考えてみると、「若さ」や「若い」という言葉の対義語を、我々は持っていません。「高さ」に対する「低さ」のような、そして「高い」に対する「低い」のような言い方が、「若さ」「若い」には見当たらないのです。無理やり対義語にするならば、「年をとっている」ということになりましょうが、若者に対して「若いねーっ!」と言うように、
「年とってますねーっ!」
と高齢者に言ったなら、喜ぶ人は少ないことでしょう。
「年をとる」という表現に、すでにマイナスイメージが染みついてしまっているということで、昨今は「年を重ねる」という言い方が、多用されています。その方が、何かが積み重なるかのような厚みが感じられるということなのだと思いますが、中高年向けの商品の広告などでは「年を重ねる」が連発され、決して「年をとる」という言い方は使用されないのです。
しかし「年を重ねる」もまた、言葉の上での言い換えでしかありません。わざわざ言い換えなくてはならないほど、年齢が上がっていくという事態は悲観すべきことなのだという感覚がかえって強まる気がしてならず、私は頑なに「年をとる」という言い方を使い続けているのです。
「若い」は、年齢が低いことを形容する言葉です。が、年齢が高いことを示す言葉は、「老いる」「老ける」のように、動詞。このことは、人は年をとることはできるけれど、決して若くなることはできないという事実を示しています。「若返る」という言葉はあれど、それは単なる気分や見え方、もしくは思い込みの問題なのであり、年齢が逆行するという意味ではない。
また、年齢が高くてもそうは見えない人に対する「若々しい」という形容詞もあります。が、それはほとんど「見えませんねぇ!」と同義の言葉。本当に若い人には「若々しい」とは決して言わないのであって、「々」の字には、老いに対する憐れみがこもっているのではないか。

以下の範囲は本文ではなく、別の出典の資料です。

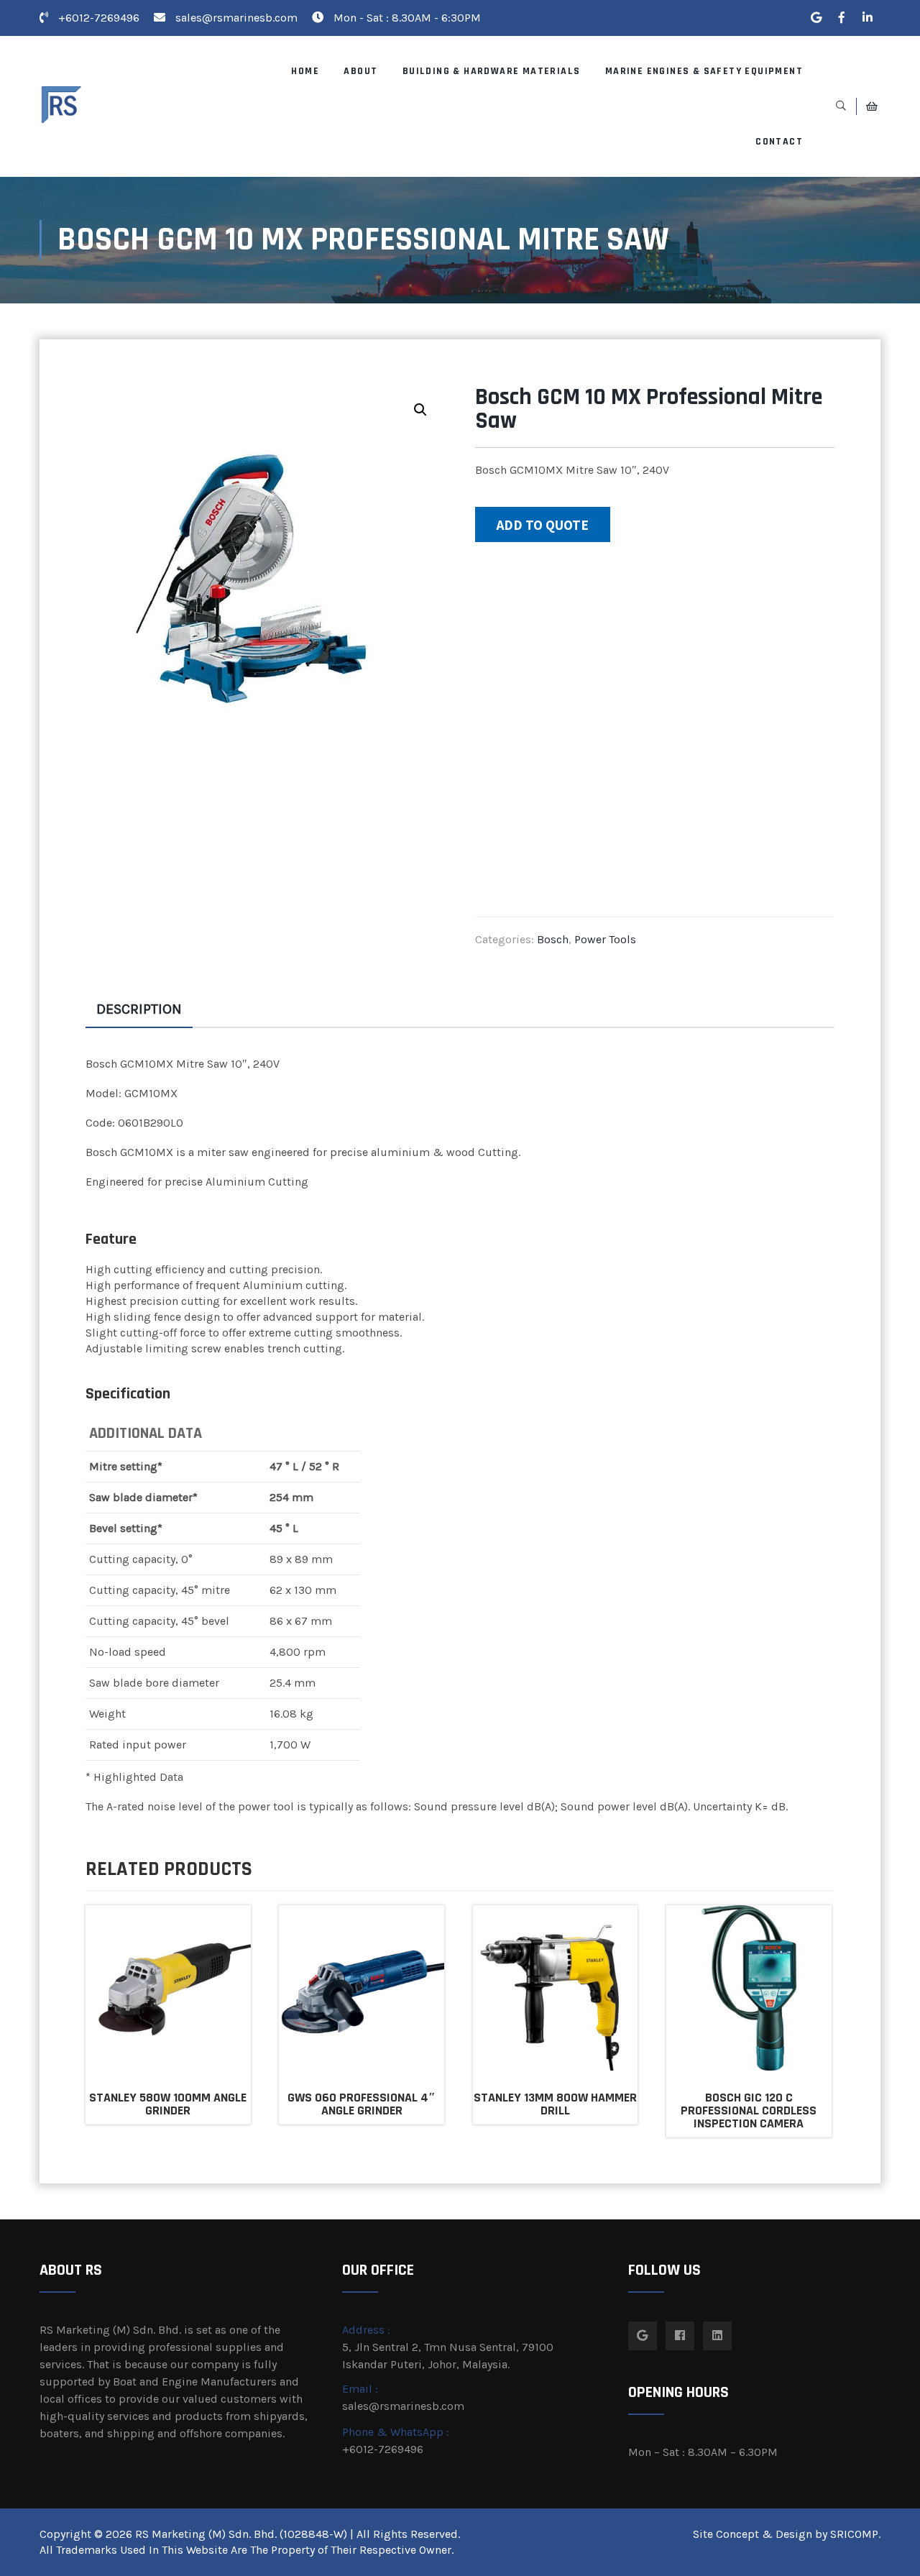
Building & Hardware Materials (491, 71)
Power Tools (605, 939)
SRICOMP (854, 2534)
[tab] (139, 1009)
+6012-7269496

こうしてみると、儒教というのはなかなかうまいことを考えたものだ、と思えてくるのでした。「長幼の序」というのは孟子が説いた言葉だそうで、年下の者は年長者を敬い、年長者は年下の者を慈しむというあり方を示しています。運動部などでは、「先輩の言うことには絶対服従」的に捉えられている言葉でもある。
しかし「とにかく年長者を敬え」というのは、「年長者は、放っておくと敬われなくなりがち」だからこその言葉だったのかもしれません。孟子が生きた時代であっても、若さの価値があまりに輝いていたからこそ、「とにかく年上は大切にしろ」という規範のようなものをつくったのではないか。